#### Your task:
Turn the stretch of material from the line containing "How do I perform: Click the green giving" through the line containing "click(50, 62)" into a numbered list, one line per item. Include both of those lines and drop any blank lines.

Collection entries
<<<<
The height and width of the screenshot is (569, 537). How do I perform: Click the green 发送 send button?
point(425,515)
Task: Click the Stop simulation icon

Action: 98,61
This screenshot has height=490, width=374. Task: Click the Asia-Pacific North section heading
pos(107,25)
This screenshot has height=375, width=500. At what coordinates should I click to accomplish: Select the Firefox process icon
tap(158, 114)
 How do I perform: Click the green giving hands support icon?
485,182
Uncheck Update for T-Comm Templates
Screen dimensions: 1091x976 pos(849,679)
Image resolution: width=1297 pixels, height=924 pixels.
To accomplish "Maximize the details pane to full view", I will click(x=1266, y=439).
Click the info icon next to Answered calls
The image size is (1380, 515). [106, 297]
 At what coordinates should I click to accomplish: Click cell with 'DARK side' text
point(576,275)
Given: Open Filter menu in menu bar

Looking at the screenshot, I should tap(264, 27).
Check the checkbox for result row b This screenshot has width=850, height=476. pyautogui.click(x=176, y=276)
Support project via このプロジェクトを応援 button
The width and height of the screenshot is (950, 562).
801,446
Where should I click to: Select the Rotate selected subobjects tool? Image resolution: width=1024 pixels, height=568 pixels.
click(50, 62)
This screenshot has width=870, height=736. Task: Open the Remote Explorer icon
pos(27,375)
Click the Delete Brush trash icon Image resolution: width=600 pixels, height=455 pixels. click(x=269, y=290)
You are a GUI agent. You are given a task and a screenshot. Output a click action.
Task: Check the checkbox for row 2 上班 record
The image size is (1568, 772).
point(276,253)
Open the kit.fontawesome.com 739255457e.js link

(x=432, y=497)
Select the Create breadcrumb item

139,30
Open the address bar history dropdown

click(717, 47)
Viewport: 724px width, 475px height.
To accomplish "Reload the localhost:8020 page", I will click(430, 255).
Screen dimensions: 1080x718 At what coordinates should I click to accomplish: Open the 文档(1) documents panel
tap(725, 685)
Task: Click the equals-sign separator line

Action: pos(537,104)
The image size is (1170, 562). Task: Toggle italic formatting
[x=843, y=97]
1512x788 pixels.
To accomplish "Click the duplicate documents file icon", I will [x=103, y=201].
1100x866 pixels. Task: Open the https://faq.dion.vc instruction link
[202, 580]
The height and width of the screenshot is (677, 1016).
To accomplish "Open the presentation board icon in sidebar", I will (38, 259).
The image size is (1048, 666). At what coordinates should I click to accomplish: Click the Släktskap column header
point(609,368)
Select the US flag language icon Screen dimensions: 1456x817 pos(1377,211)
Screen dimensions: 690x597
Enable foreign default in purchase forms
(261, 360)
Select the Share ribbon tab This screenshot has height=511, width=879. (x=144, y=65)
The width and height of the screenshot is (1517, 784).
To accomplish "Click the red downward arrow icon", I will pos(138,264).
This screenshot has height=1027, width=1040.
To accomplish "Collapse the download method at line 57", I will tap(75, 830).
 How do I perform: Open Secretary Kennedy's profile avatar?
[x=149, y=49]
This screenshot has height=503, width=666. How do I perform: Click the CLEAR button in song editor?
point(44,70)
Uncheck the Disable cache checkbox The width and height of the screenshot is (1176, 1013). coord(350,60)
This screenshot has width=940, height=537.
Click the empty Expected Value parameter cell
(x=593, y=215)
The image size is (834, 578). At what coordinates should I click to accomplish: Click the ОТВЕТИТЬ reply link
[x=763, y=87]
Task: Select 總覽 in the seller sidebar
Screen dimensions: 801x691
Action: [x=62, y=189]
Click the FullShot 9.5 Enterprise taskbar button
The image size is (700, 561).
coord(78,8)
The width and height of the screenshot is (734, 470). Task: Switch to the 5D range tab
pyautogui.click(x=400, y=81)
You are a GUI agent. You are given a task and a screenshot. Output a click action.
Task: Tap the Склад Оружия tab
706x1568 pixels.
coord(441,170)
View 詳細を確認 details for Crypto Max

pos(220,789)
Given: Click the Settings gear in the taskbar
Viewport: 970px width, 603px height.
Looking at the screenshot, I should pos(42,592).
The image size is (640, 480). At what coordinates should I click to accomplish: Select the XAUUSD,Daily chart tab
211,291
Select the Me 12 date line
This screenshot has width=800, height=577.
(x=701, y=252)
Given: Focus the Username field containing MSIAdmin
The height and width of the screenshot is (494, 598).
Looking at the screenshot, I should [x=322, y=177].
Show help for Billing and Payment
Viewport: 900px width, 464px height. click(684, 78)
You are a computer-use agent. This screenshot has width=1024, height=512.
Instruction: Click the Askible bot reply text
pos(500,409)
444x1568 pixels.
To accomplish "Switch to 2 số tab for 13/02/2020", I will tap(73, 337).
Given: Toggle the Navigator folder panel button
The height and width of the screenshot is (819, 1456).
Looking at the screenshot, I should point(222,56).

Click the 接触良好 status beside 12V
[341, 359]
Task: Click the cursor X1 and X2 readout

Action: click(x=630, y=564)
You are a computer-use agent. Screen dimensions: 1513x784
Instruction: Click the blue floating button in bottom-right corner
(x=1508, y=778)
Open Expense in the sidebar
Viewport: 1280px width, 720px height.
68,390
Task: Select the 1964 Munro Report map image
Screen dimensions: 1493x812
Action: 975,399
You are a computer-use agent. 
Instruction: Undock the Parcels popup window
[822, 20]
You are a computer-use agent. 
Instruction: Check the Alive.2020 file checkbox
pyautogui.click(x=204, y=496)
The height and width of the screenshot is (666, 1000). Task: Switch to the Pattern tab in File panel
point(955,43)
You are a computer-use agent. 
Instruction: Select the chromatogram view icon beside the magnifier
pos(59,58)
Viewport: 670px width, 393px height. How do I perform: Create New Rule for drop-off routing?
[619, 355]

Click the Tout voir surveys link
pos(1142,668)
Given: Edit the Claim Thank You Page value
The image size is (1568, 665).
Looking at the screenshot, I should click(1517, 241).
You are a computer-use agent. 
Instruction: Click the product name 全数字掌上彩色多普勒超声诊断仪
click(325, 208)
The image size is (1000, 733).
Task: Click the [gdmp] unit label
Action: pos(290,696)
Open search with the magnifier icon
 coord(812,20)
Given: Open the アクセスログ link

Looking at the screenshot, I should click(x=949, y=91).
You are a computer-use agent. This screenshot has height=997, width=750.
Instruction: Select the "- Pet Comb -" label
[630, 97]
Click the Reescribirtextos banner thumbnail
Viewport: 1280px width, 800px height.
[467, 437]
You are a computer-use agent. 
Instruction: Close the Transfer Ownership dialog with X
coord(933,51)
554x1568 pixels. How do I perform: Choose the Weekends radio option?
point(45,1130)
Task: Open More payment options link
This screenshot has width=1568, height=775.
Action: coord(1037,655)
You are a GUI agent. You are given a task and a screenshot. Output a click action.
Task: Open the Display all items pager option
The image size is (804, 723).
>>>>
#### Solution below:
1.  How do I perform: Click the green giving hands support icon?
2. 485,182
3. Uncheck Update for T-Comm Templates
4. Screen dimensions: 1091x976 pos(849,679)
5. Image resolution: width=1297 pixels, height=924 pixels.
6. To accomplish "Maximize the details pane to full view", I will click(x=1266, y=439).
7. Click the info icon next to Answered calls
8. The image size is (1380, 515). [106, 297]
9.  At what coordinates should I click to accomplish: Click cell with 'DARK side' text
10. point(576,275)
11. Given: Open Filter menu in menu bar
12. Looking at the screenshot, I should tap(264, 27).
13. Check the checkbox for result row b This screenshot has width=850, height=476. pyautogui.click(x=176, y=276)
14. Support project via このプロジェクトを応援 button
15. The width and height of the screenshot is (950, 562).
16. 801,446
17. Where should I click to: Select the Rotate selected subobjects tool? Image resolution: width=1024 pixels, height=568 pixels.
18. click(50, 62)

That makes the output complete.